## [Document passage]
With the 2020 MLS is Back Tournament coming down to its final days, the search for what will happen next continues for MLS commissioner Don Garber.
Garber has been working with club representatives to come up with the next stage for the MLS season, one that only had two weeks of regular season matches before the COVID-19 pandemic forced a lengthy halt. After coming up with the MLS is Back Tournament in Orlando, the thoughts immediately came to whether or not the clubs and players could avoid the spread of COVID-19.
With only two matches remaining in the summer event, Garber admits the success the tournament has been for the players and fans around the country while remaining in the bubble for over a month.
“Fifty-one games in 35 days and delivery for our fans, getting our players on the field, having our media partners and our sponsors being able to reengage, getting back that momentum that we had in the launch of the 25th season — that’s the thing that has us all feeling pretty good tonight,” Garber said during halftime of Wednesday’s Philadelphia Union-Portland Timbers match on Fox Sports 1.

## [Information given]
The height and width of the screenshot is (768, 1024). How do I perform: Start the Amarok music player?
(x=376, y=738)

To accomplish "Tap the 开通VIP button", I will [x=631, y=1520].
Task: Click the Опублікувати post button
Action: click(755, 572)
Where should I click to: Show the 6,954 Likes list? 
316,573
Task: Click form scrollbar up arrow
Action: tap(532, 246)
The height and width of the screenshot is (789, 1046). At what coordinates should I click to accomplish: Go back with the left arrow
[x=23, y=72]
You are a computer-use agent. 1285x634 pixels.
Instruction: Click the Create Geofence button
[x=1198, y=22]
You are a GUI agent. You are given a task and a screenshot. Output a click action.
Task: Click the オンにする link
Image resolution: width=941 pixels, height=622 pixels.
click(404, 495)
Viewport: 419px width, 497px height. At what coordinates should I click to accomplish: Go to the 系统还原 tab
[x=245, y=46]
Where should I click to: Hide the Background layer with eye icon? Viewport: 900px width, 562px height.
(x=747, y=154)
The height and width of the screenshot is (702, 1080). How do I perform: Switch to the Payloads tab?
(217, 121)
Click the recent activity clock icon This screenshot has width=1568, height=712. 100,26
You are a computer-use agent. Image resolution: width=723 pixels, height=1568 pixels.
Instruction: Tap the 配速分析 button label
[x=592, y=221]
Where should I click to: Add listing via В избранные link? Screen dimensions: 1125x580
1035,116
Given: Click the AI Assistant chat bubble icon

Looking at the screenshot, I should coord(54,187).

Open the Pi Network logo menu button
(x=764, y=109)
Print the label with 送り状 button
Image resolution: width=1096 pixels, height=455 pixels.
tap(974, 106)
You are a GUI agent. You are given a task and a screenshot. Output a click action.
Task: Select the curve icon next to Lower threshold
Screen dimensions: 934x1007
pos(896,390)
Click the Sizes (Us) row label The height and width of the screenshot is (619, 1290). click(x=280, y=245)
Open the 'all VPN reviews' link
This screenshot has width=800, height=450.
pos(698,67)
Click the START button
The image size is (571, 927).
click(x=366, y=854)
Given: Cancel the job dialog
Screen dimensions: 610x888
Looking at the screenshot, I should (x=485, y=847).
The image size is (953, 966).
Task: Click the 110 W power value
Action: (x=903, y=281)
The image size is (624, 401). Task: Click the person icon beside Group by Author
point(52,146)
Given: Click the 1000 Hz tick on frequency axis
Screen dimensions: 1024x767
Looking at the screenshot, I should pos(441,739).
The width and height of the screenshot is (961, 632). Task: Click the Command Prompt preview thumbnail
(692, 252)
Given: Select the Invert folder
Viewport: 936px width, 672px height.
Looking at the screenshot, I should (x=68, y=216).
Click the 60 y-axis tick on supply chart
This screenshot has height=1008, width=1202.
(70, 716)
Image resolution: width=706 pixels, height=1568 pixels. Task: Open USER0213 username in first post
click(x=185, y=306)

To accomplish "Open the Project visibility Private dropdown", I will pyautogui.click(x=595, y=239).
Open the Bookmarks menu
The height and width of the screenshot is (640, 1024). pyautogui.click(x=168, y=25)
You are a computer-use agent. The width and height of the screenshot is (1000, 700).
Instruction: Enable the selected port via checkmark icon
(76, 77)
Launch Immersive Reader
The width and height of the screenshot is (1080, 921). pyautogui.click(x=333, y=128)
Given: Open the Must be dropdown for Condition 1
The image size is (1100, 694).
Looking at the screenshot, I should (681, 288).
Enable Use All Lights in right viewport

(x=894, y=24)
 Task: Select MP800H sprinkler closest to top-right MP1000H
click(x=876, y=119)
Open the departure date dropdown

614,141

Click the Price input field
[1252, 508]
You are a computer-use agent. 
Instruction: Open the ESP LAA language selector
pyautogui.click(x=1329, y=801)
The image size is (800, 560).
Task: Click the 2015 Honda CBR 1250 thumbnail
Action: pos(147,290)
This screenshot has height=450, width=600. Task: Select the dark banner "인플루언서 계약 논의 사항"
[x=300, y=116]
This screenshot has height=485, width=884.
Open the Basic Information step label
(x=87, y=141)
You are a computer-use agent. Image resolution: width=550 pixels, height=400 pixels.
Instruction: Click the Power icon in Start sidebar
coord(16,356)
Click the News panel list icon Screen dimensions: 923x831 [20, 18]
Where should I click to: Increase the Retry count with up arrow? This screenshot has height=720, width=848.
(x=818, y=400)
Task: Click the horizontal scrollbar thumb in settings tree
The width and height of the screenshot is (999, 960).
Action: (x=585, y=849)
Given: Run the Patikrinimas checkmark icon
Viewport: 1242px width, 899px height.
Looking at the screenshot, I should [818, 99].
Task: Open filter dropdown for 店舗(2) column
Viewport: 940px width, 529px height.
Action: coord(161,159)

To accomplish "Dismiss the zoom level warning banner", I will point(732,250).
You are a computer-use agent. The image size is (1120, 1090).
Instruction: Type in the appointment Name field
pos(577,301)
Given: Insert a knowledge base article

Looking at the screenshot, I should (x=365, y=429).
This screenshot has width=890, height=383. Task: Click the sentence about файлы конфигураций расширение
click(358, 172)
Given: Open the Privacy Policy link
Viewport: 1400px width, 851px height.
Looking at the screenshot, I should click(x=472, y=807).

## [Task prompt]
Can you return the MLS is Back Tournament passage word for word, from "With the 2020" up to and including "spread of COVID-19."?

## [Answer to the problem]
With the 2020 MLS is Back Tournament coming down to its final days, the search for what will happen next continues for MLS commissioner Don Garber.
Garber has been working with club representatives to come up with the next stage for the MLS season, one that only had two weeks of regular season matches before the COVID-19 pandemic forced a lengthy halt. After coming up with the MLS is Back Tournament in Orlando, the thoughts immediately came to whether or not the clubs and players could avoid the spread of COVID-19.